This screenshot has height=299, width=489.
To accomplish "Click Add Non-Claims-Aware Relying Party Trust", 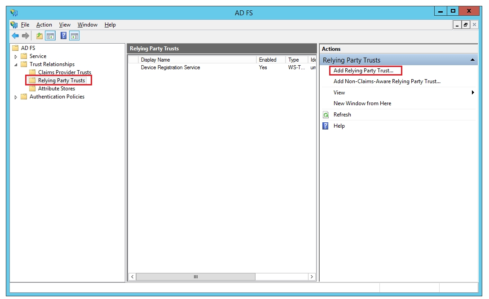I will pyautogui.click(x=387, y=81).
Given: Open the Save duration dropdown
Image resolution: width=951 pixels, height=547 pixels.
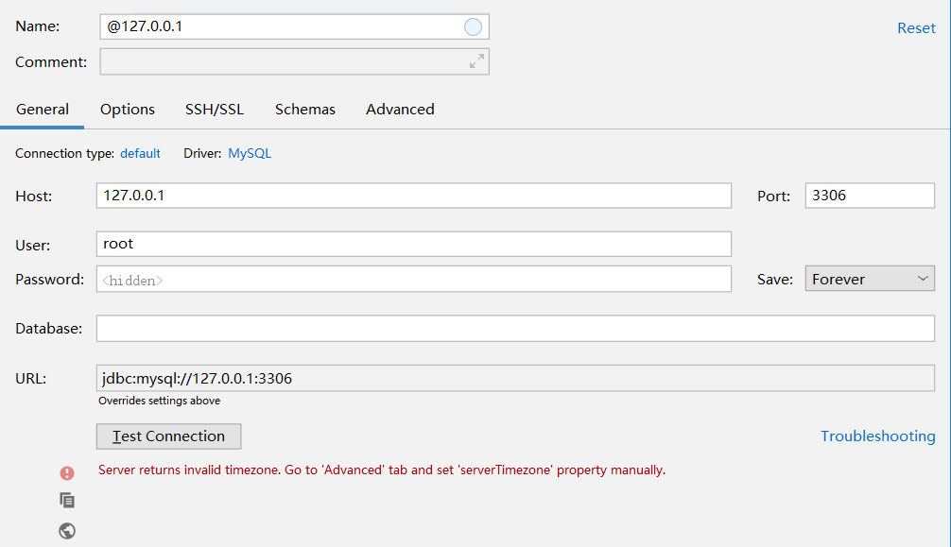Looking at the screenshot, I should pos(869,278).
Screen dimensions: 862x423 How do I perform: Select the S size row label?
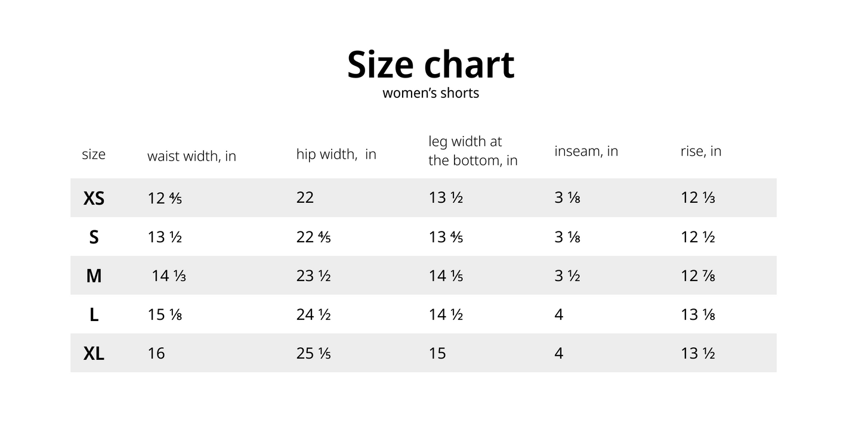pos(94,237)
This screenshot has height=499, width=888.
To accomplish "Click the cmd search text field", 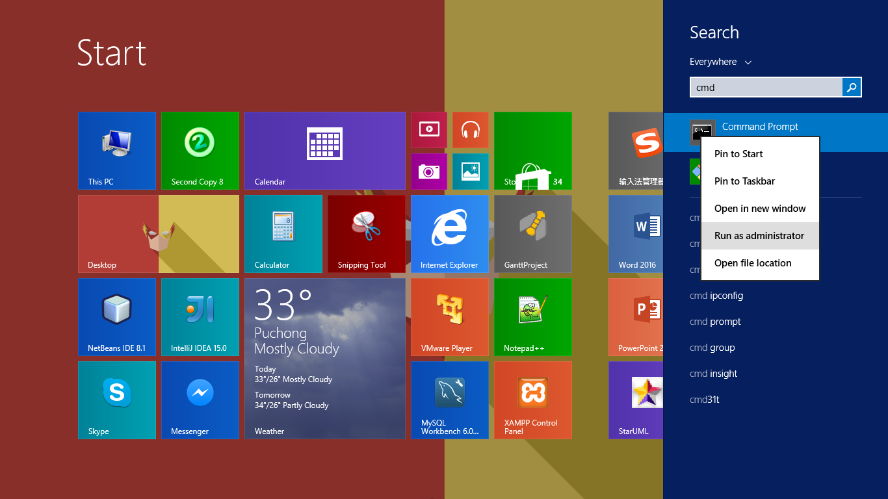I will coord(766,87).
^^^^^^^^^^^^^^^^
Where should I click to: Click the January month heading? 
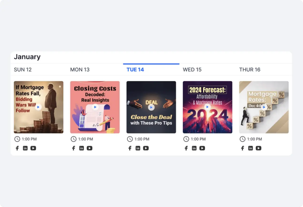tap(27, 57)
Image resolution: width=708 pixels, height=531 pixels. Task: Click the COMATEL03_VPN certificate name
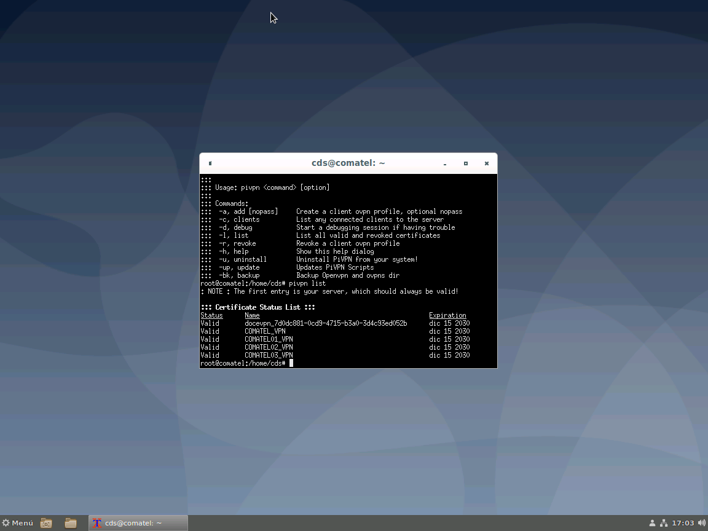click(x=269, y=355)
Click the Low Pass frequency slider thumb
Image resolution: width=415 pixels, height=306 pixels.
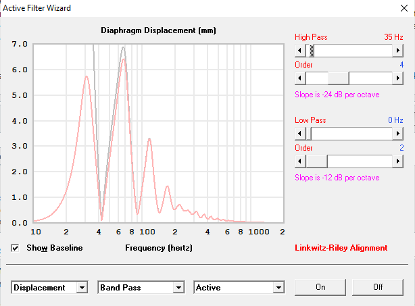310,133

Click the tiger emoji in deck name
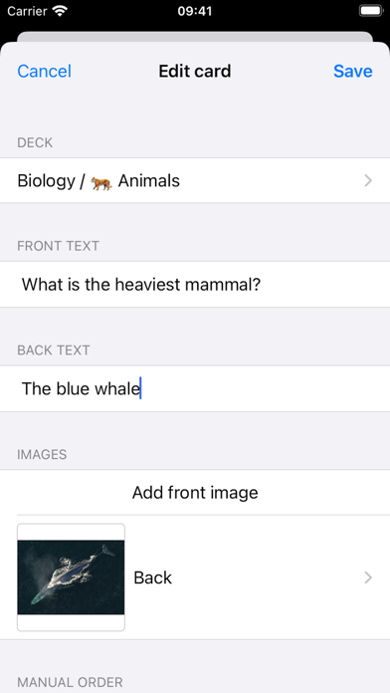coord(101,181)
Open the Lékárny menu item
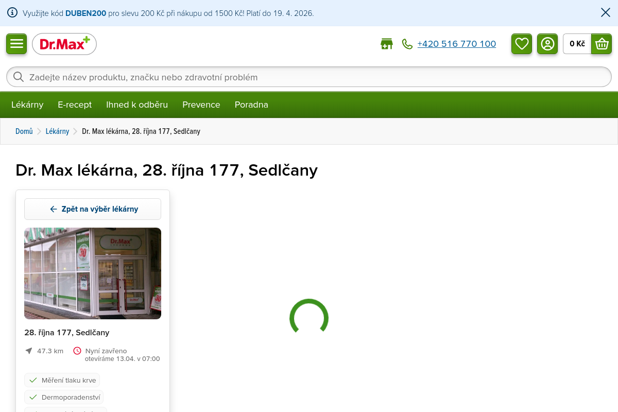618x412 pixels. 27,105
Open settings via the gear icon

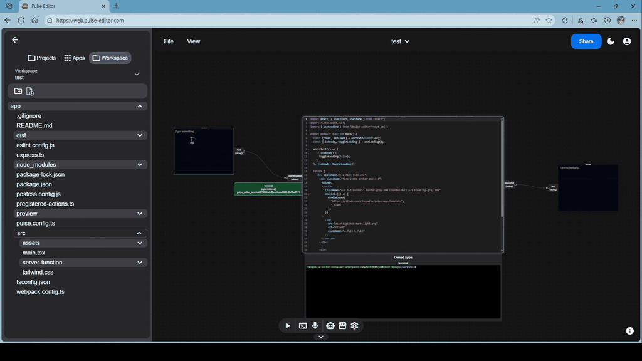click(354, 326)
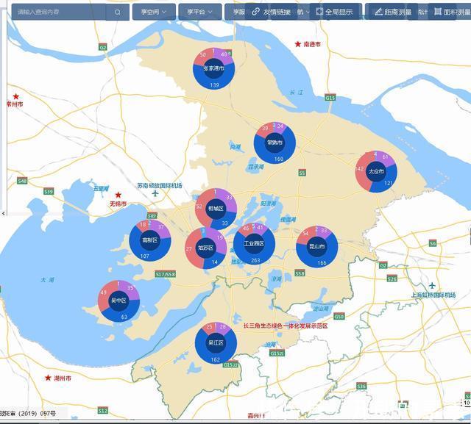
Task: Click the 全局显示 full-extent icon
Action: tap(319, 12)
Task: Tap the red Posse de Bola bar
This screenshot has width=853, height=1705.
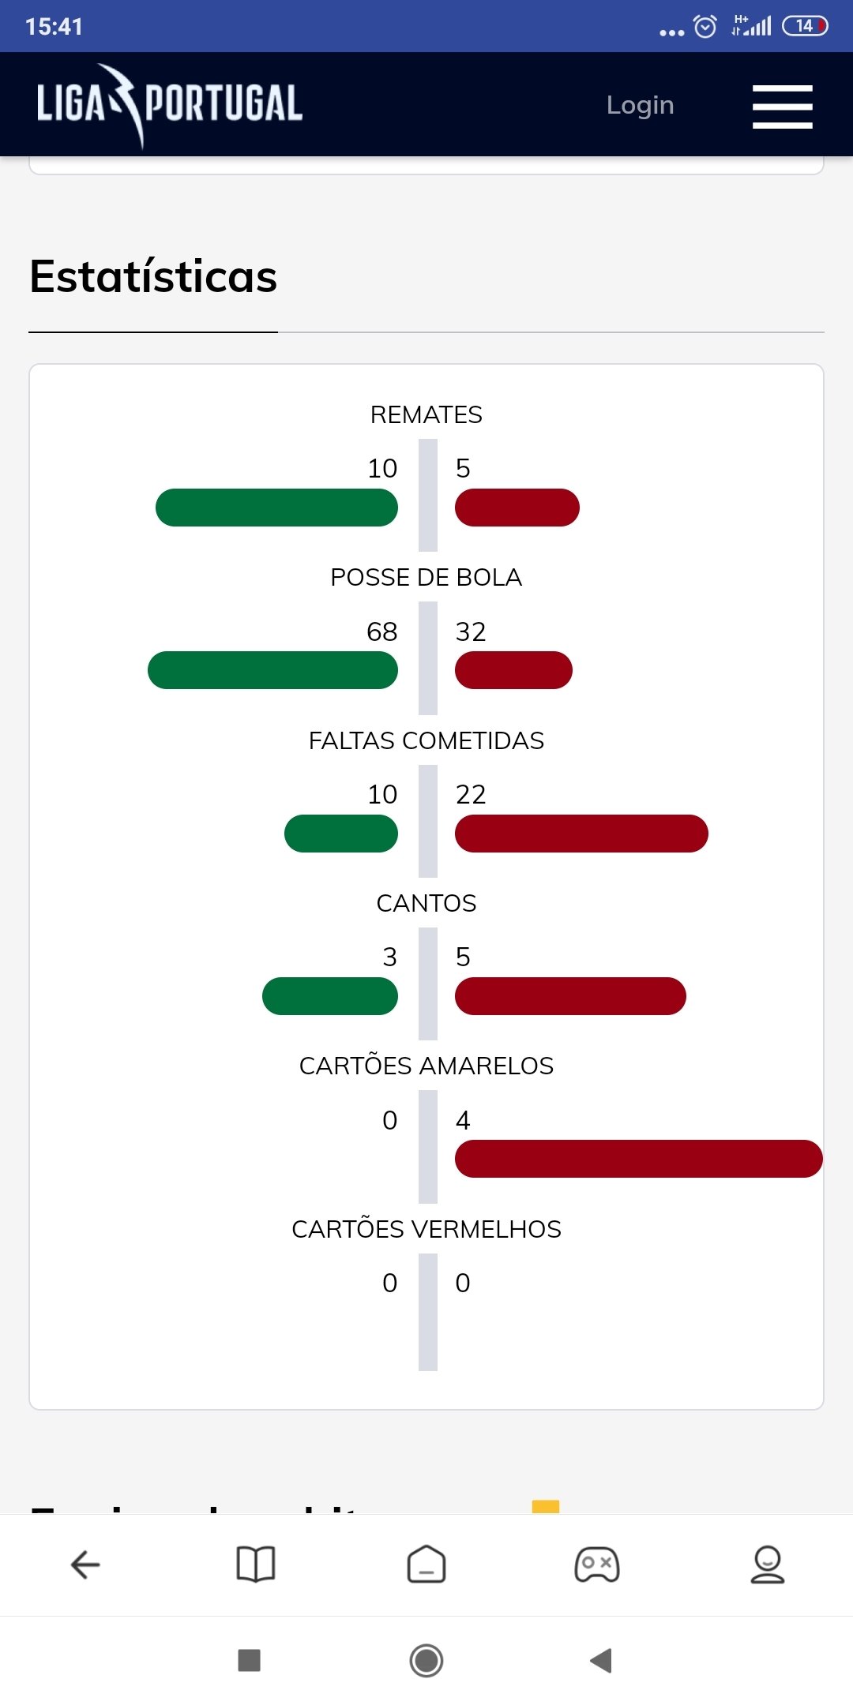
^^^^^^^^^^^^^^^^
Task objective – Repeat exactly the lines above, from the line that contains "Open the Lékárny menu item" down through the line that contains "This screenshot has width=853, height=1705.". Include both of those lines and none of the pictures.

Exercise answer –
Open the Lékárny menu item
618x412 pixels. 27,105
Open settings via the gear icon

click(354, 326)
Task: Click the 全局显示 full-extent icon
Action: tap(319, 12)
Task: Tap the red Posse de Bola bar
This screenshot has width=853, height=1705.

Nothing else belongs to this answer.